Enter blustery, paunchy Commissioner Brack (Jack Willis), a sleazy politician with eyes for the ladies, especially Hedda. He says, salaciously, that while Jorgen is busy doing research, he wouldn't mind keeping Hedda company; in fact Jorgen is so clueless, he encourages the idea. Things come to a head when Jorgen is told he is in competition with Lovborg for the professorship. Sure the published, brilliant Lovborg will win, Hedda feels she has lost everything. Her hopes dashed, she complains that no one of any social standing will come visit her. She will be shunned. She swans around moaning about how poor she is. Then, tall, handsome, cerebral Lovborg (Stephen Barker Turner) shows up, new manuscript in hand, looking for Thea, who has gone upstairs to rest. He and Hedda, who had been lovers till she threw him over for more promising game (Jorgen) reminisce about the past. and bemoan the situation they're stuck in now - - he having lost both Hedda and Thea; she, well, everything. Truths are outed. There are hints that Lovborg is an alcoholic. Amidst the sturm and drang (except for head-in-the air Jorgen), Brack announces he's having a party at the club and pressures the men to join him, leaving the women behind. Hedda then displays overt acts of seduction to Thea, once the men are gone, which raises questions. However, during Victorian times, woman often were demonstrative in their affection for one another. Yet Hedda, it is clear, loves no one but herself.
Things come to a roiling end. Is the manuscript lost?
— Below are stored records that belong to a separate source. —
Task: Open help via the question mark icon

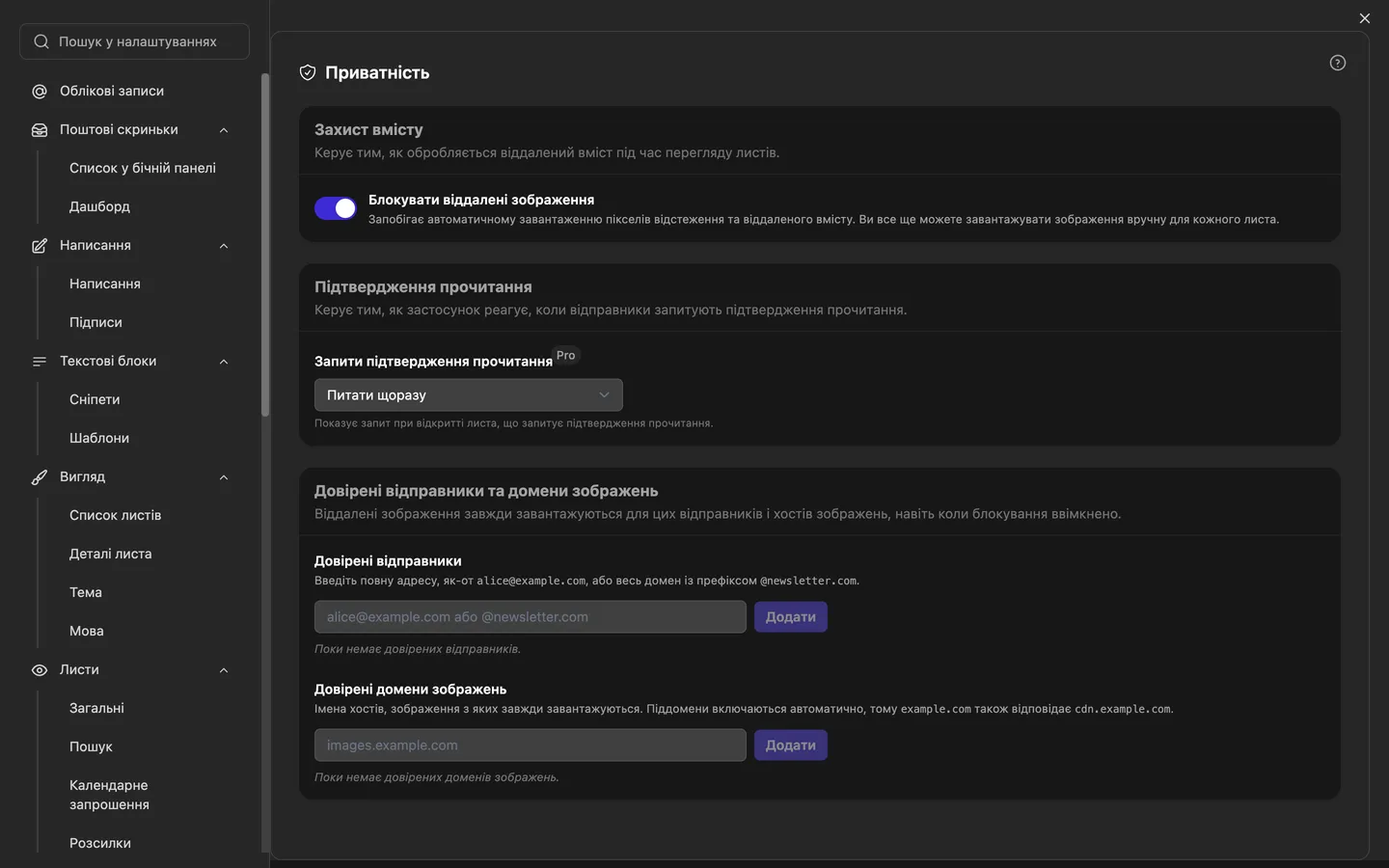Action: pos(1338,63)
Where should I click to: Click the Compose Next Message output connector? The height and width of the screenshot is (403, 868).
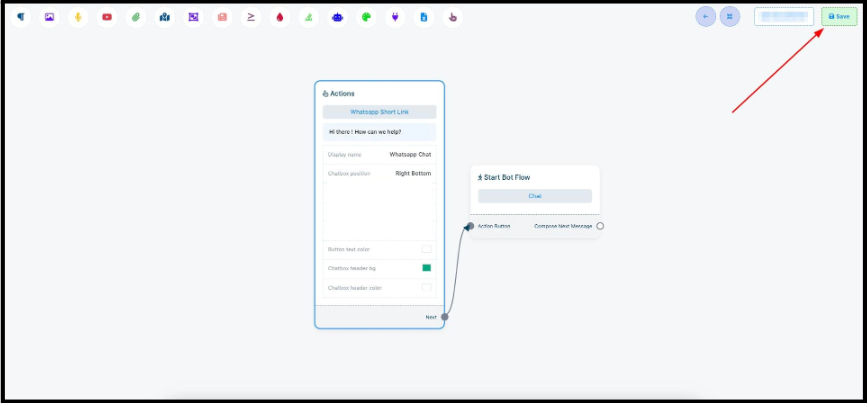600,226
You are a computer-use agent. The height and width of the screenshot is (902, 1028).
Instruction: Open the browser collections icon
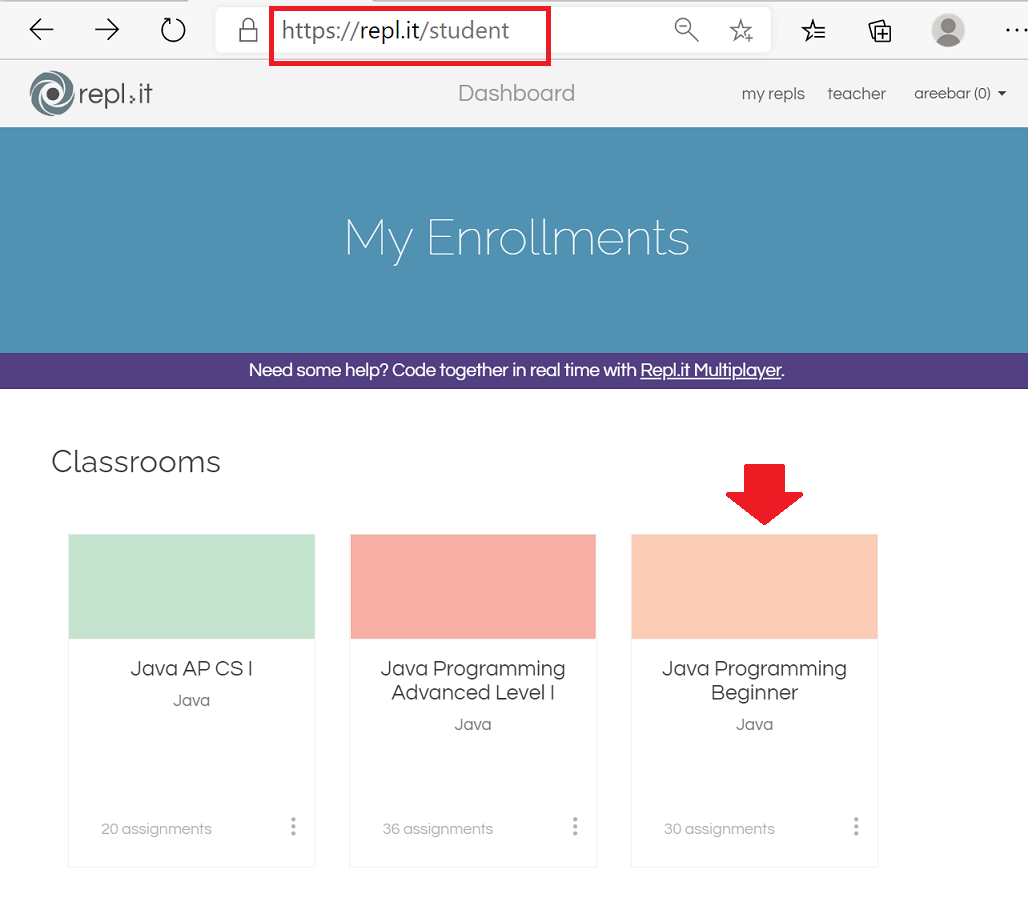(880, 31)
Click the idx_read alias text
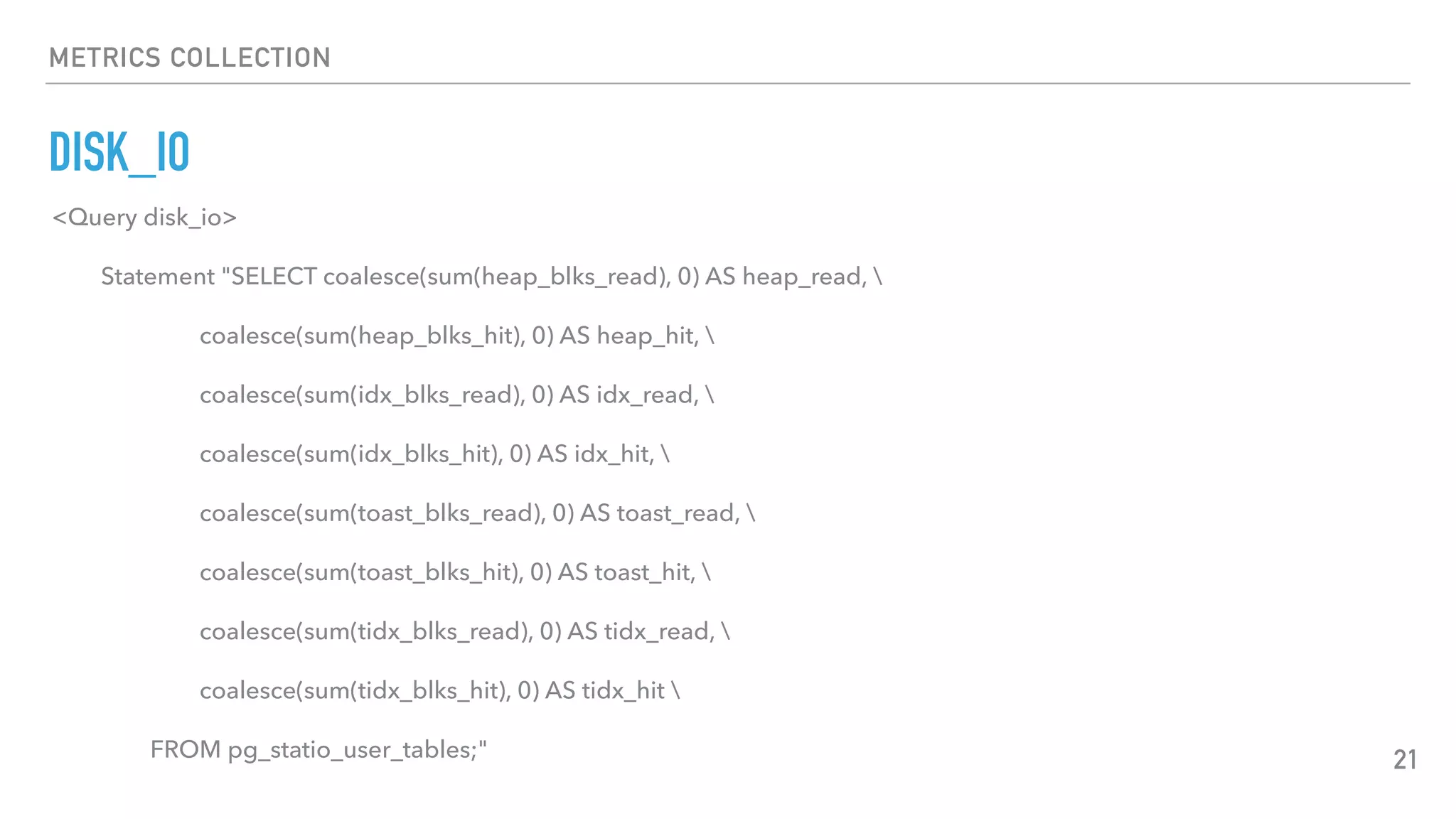The width and height of the screenshot is (1456, 819). [x=647, y=395]
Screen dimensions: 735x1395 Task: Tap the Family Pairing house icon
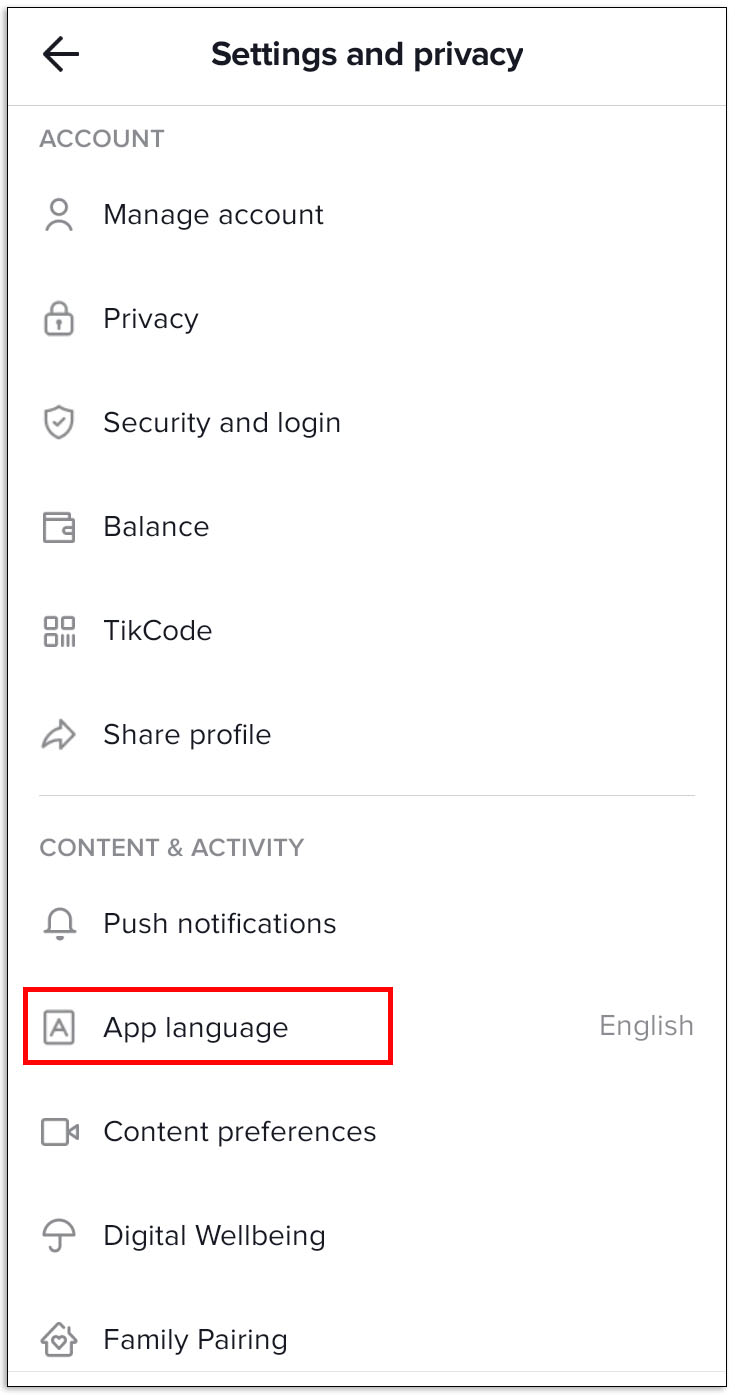(59, 1340)
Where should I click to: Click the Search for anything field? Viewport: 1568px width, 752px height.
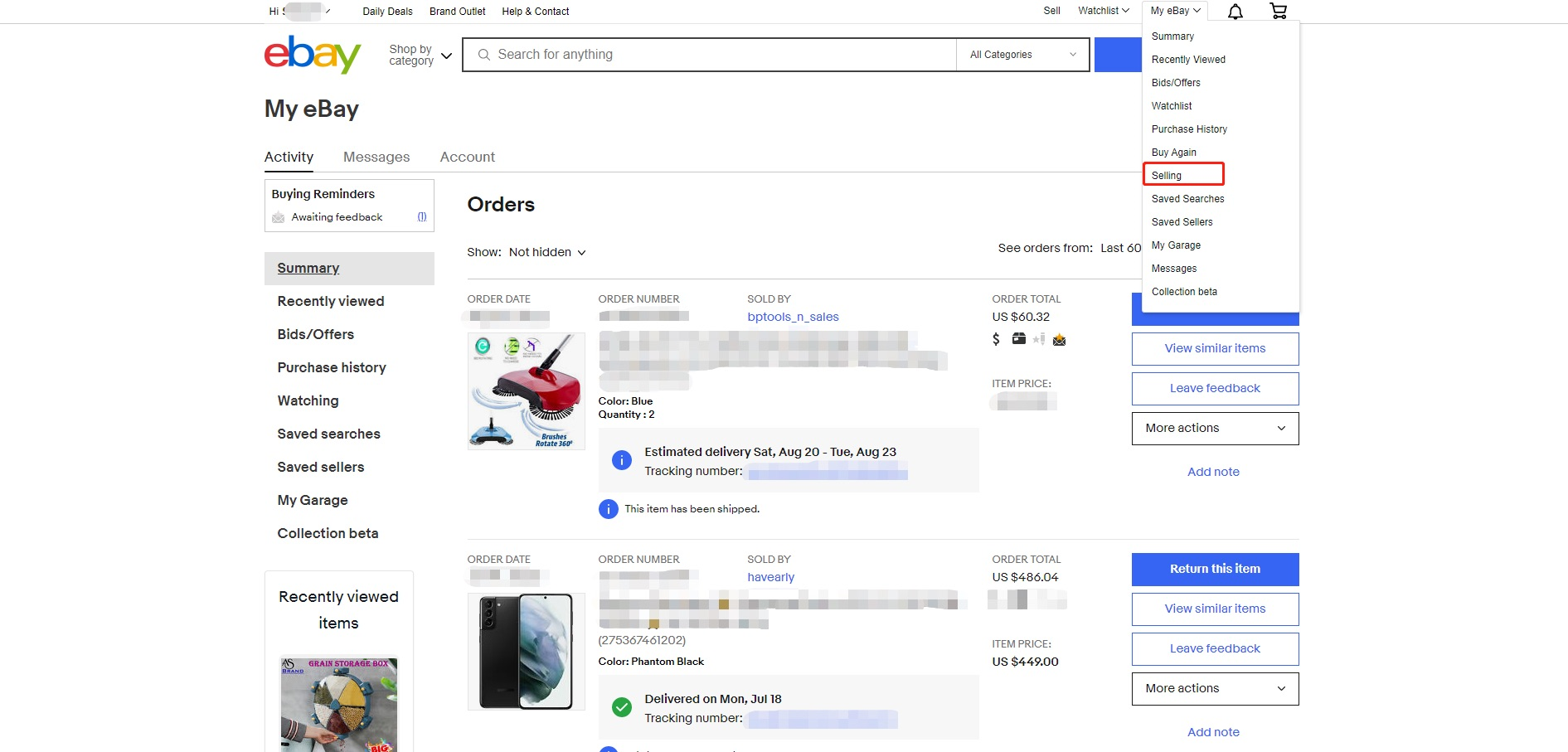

Did Lovborg die of self-inflicted gunshot wounds by the very pistol Hedda had given him? But, nevermind. Thea and now Jorgen find they have much work to do together, and hop to it immediately, which leaves Hedda out of the picture entirely. She lets them know how this affects her, allowing her no out but . . . . What an insult to Commissioner Brack!
The set of the Tesman home is gorgeous. Designed by Kent Dorsey, using Victorian furnishings and arches, he also made great use of thin bamboo curtains as both a room divider and scrim, all beautifully coordinated with lighting by Alexander V. Nichols. John Gromada scored the original music and sound. My only complaint was the employment of scaffolding and catwalks behind and above the set through which, on opening curtain, a monstrous glacier gleamed (Ibsen's plays most always feature a glacier). From time to time the characters would appear above the set on the catwalks before their entrances, which I found distracting. All in all, the play moves along and keeps us engaged due to the excellent cast, the script enhanced by Walsh's punched up translation, and White's dynamic direction.